Una emozionata e piena di dolore Nancy Brilli che si racconta a Verissimo. In lacrime anche Silvia Toffanin, a padrona di casa (non che si aut novità in effetti). La sempre bellissima Nancy Brilli che si è raccontata a cuore aperto, tra lavoro e vita privata. L’attrice romana ha parlato anche di un’infanzia molto dolorosa: “Quando è morta mia madre ero piccola e pensavo fosse una grandissima ingiustizia. Poi c’è stato il periodo in cui pensavo fosse colpa mia. Poi ho incontrato questo lavoro e mi ha salvato la vita”.

Poi Nancy Brilli ha raccontato: “Questo lavoro l’ho fatto all’inizio per essere amata e mi pare di esserci riuscita. Sono cresciuta con Nonna Isolina. Era molto severa, per lei le femmine erano una razza di serie B. A lei non interessavo io, il mio dovere era stare zitta e non disturbare. Avevo una simpatica zia che mi chiamava ‘gramigna’, perché crescevo da sola come l’erba cattiva. Queste cose fortificano e indeboliscono. Quel dolore di non sentirti parte di qualcosa, di non venire accettata ti rimane”.

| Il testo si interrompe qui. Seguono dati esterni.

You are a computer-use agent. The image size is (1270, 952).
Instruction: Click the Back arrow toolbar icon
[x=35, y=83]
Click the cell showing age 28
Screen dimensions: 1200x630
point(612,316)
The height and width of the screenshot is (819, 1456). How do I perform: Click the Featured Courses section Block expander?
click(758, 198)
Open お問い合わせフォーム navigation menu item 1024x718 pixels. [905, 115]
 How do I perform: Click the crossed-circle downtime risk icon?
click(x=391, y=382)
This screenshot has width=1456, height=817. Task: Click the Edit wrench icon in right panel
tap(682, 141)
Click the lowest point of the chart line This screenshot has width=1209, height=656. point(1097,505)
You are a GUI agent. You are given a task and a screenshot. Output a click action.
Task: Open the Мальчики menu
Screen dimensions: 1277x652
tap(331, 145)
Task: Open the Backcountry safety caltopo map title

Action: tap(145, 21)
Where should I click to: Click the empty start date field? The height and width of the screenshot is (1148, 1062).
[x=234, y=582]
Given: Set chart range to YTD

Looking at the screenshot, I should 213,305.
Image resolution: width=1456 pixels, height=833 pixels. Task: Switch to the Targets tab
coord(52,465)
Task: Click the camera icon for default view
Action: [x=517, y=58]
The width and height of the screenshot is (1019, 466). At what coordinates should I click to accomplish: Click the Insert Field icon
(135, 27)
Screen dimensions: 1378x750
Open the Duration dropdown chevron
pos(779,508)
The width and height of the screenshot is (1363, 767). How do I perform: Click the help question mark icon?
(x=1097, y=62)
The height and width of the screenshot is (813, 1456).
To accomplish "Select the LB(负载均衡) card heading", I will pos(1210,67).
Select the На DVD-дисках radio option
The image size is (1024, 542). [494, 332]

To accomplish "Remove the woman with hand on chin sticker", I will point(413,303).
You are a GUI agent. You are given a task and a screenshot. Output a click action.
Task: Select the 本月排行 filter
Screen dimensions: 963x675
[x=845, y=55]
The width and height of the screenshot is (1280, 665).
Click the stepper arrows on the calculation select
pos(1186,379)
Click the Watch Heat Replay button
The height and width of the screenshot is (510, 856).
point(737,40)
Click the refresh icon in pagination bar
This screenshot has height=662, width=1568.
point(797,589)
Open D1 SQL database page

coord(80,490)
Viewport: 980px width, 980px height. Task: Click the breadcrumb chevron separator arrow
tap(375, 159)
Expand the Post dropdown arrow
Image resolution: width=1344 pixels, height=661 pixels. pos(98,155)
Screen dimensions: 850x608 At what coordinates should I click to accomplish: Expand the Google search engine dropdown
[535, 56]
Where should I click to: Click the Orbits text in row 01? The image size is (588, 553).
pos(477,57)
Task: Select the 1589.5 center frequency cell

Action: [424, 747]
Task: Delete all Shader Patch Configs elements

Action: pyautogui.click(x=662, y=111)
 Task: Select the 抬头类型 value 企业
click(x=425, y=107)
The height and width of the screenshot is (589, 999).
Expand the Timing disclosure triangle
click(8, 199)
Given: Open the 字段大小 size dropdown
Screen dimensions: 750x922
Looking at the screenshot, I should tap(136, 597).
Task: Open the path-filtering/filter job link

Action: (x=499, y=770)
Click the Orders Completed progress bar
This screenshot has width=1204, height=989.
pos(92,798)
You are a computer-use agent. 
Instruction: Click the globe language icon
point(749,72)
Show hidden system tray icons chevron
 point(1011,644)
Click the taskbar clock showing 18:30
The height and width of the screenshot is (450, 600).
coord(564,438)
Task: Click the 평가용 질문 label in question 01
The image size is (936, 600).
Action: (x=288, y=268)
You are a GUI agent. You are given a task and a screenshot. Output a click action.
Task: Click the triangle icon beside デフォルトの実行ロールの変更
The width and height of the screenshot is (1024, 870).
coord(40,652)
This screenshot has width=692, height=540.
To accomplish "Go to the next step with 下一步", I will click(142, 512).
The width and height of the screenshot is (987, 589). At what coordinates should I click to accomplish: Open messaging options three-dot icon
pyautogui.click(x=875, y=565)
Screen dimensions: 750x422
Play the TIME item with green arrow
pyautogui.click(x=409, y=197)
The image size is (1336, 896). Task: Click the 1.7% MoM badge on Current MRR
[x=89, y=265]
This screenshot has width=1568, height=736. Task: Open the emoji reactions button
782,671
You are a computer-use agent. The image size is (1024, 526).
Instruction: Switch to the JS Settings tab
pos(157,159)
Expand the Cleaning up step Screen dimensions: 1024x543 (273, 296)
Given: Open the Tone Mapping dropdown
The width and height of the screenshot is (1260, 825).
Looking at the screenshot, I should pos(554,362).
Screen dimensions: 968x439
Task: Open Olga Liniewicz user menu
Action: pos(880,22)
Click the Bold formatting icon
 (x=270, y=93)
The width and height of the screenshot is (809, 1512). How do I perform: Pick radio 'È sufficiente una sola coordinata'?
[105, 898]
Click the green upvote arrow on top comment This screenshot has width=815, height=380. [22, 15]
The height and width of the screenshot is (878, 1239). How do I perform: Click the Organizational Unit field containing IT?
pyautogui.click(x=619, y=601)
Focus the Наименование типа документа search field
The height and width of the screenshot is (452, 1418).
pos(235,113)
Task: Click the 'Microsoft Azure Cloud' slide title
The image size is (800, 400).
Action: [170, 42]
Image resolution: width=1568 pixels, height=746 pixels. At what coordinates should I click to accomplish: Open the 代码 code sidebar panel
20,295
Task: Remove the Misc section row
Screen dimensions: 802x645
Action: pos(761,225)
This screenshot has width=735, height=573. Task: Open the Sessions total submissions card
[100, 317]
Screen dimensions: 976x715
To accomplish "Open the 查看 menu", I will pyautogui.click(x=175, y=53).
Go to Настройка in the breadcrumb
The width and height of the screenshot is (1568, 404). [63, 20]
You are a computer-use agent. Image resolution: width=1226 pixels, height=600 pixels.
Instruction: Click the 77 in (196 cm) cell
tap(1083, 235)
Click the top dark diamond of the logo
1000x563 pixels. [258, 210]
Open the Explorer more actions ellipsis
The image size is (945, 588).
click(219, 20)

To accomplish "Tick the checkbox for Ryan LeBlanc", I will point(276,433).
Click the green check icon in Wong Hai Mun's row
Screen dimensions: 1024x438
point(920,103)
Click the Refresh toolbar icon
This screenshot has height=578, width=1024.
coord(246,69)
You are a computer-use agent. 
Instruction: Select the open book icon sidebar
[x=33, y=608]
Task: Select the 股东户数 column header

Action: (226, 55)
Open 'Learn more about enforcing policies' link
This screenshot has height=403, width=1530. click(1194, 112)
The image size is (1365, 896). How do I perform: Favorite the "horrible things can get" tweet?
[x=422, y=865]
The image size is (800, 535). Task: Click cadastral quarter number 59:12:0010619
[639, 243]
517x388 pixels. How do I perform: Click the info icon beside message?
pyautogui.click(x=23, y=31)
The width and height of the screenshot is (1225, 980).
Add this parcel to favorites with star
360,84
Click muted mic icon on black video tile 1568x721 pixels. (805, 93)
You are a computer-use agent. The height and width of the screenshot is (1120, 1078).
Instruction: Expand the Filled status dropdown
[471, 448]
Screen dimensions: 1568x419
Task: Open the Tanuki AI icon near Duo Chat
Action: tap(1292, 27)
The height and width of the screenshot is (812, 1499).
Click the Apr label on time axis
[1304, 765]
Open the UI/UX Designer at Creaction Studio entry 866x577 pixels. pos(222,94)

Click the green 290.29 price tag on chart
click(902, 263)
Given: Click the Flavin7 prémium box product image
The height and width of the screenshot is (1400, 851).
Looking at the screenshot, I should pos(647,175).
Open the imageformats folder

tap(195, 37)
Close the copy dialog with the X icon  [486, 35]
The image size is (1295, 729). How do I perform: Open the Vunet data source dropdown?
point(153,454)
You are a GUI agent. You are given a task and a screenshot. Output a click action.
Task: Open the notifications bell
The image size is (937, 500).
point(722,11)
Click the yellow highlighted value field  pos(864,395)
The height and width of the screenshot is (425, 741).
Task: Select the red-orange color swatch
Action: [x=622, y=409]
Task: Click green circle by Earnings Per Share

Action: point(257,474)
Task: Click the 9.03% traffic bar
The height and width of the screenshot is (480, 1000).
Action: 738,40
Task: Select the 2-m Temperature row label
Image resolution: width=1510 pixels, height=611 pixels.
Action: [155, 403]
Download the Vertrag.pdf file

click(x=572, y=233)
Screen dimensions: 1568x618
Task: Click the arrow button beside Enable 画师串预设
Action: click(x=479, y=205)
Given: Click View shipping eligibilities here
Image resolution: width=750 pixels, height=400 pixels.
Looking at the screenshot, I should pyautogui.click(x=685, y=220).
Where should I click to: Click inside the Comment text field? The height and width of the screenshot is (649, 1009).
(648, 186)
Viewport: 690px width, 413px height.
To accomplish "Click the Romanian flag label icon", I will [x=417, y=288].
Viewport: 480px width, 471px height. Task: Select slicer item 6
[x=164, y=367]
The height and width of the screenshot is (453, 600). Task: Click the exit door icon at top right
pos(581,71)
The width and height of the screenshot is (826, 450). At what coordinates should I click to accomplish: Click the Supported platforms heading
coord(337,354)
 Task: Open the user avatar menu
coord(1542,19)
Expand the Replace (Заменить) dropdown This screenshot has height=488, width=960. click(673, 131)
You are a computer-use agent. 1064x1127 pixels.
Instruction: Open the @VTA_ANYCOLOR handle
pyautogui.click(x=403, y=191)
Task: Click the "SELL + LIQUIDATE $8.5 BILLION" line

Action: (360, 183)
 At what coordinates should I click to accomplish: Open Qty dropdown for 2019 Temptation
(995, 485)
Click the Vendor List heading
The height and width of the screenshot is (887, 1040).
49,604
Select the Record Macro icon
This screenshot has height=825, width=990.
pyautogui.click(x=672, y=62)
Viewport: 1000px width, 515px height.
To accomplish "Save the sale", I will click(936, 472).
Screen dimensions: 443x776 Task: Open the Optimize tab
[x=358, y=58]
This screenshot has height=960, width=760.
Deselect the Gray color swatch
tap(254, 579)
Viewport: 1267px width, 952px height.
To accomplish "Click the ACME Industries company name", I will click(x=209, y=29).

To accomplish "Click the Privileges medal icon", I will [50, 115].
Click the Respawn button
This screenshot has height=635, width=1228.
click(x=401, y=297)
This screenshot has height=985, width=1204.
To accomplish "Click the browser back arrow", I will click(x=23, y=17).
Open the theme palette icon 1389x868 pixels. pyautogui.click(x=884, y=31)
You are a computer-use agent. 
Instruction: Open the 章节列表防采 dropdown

Nancy Brilli verissimo lacrime

Nancy Brilli, la fine con Roy

A questo punto Nancy Brilli parla della fine della storia con Roy De Vita: “Siamo stati insieme 15 anni e mezzo, i nostri figli sono cresciuti insieme. Alla fine della storia, c’è un periodo in cui si è brutti. Si litiga, si è antipatici. Adesso, è rimasta la famiglia. I nostri figli sono veramente fratelli, non essendolo. Questa cosa siamo riusciti a farla bene”.


E ancora: “Vorrei che mio figlio facesse l’attore, ma intanto studia economia. Sono una mamma mamma, non amica”. Nancy Brilli rivela anche un episodio vissuto all’inizio della sua carriera: “A 23 anni, ero già sposata, ho ricevuto delle molestie da un produttore. Mi sono chiusa in me stessa. Giravo sul set e poi mi chiudevo in camper”.

Nancy Brilli verissimo lacrime

Poi Nancy Brilli ha detto: “Non lo dissi neanche a mio marito Massimo Ghini. Non successe nulla di gravissimo, ma si resta male. E mi ha impedito di fare tanti lavori”. E conclude: “Non mi dimentico neanche per un secondo che avevo una cartella clinica su cui era scritto ‘sterile’ ed è nato mio figlio. Comunque è andata, è andata bene”.